Ударив его, Константин почувствовал, что уничтожает слабость своего дома, его уязвимое место. Прижигает рану. Тыл его ладони врезался в челюсть Билли, проехался по зубам — очистительный ожог. Откуда-то издали доносились крики Мэри. Голова Билли дернулась назад, и Константин ударил снова, на этот раз пятой ладони, ударил сильно и точно, как молоток, загоняющий гвоздь в сосновую доску. Когда он отпустил руки сына, Билли обрушился на ковер и скатился по нескольким ступеням — к Мэри, сразу прижавшей его к груди. Она кричала и плакала. Слов Константин не различал. Он обернулся и увидел Зои, стоявшую в коридоре опасливо придерживая ладошками живот.

— Вернись в свою комнату, — сказал Константин. Он смотрел ей вслед, пока она бежала по коридору, пока не захлопнула дверь. А потом спустился, обогнув Мэри и сына, вниз.

— Чудовище! — визжала Мэри. — Тупой ублюдок!

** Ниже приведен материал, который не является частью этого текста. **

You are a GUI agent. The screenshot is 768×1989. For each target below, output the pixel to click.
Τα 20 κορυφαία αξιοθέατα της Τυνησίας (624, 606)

Константин не ответил. И не оглянулся. Медленно, чувствуя, как гудит в голове вернувшееся к нему спокойствие, он прошел через кухню в гараж, сел в машину. Ровно дыша, открыл гаражные двери, сдал машину назад и выехал на улицу. К концу второго квартала стрелка спидометра успела добраться до пятидесяти. Посматривая в зеркальце заднего обзора, Константин видел, как уменьшается освещенное крыльцо его дома, сливаясь с мешаниной соседских огней. Сердце отдавалось в ушах барабанным боем. Лицо Константина горело от гнева и стыда. Он обещал себе, что будет работать еще больше. Что станет лучше, добрее. А потом вдруг понял — он едет в свой городок, чтобы понаблюдать за ночной жизнью его домов, послушать, подобно кающемуся в церкви грешнику, бормотание их голосов.

1968

Поле для гольфа казалось необъятным, как океан, рассекаемый блеклым серебром восходящей луны. Мерцали созвездия, первый за эту осень северный ветер раскачивал среди звезд ветви сосны. Сьюзен лежала на блекло-желтом квадрате одеяла, с осторожной заботливостью сжимая пальцами член Тодда. И наблюдая за изменениями его лица.

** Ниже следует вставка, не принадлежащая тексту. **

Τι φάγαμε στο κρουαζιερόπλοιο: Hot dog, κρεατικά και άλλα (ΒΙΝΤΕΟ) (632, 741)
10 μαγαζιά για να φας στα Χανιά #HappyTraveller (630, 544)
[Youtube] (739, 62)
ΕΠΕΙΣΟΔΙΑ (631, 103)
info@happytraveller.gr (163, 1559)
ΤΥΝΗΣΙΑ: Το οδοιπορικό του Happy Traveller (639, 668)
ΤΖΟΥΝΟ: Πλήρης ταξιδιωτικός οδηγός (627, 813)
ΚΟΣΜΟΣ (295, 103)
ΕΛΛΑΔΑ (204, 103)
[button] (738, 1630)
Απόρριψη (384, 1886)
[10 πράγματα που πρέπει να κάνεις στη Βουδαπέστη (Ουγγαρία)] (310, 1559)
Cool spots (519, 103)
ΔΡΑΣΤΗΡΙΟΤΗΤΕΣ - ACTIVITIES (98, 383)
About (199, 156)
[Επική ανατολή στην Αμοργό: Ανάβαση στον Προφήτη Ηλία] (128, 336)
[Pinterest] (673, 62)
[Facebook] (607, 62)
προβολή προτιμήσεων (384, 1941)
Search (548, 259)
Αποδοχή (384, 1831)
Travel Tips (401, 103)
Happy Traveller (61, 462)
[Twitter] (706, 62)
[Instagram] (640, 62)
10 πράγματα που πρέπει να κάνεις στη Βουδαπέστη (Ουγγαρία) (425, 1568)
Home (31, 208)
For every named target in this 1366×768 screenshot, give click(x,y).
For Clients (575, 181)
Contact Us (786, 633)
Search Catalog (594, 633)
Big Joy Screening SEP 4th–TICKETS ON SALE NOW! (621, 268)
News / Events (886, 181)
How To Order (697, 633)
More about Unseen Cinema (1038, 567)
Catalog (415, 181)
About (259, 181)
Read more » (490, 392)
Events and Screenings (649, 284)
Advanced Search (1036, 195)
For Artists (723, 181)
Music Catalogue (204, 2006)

— Ох, — вымолвил Тодд. От губ его и носа поднимался парок. — Ох. Охххх. Ох.

— Чшш, — шепнула Сьюзен, хоть звуки, издаваемые Тоддом, и не были громкими. Повседневное свое существование крупное тело Тодда вело с поразительной легкостью. Он не находил ничего замечательного в способности его пальцев удерживать за края суповую чашку или в том, что его ступни целиком заполняют ботинки — массивные и потенциально такие же убийственные, как бетонные блоки. Он строго следовал правилам, жал руки другим юношам и с совершенной убежденностью говорил им, что рад их дружбе. А вот ночами — на гольфовом поле или в машине его брата — из тела Тодда грозило вырваться что-то слишком большое.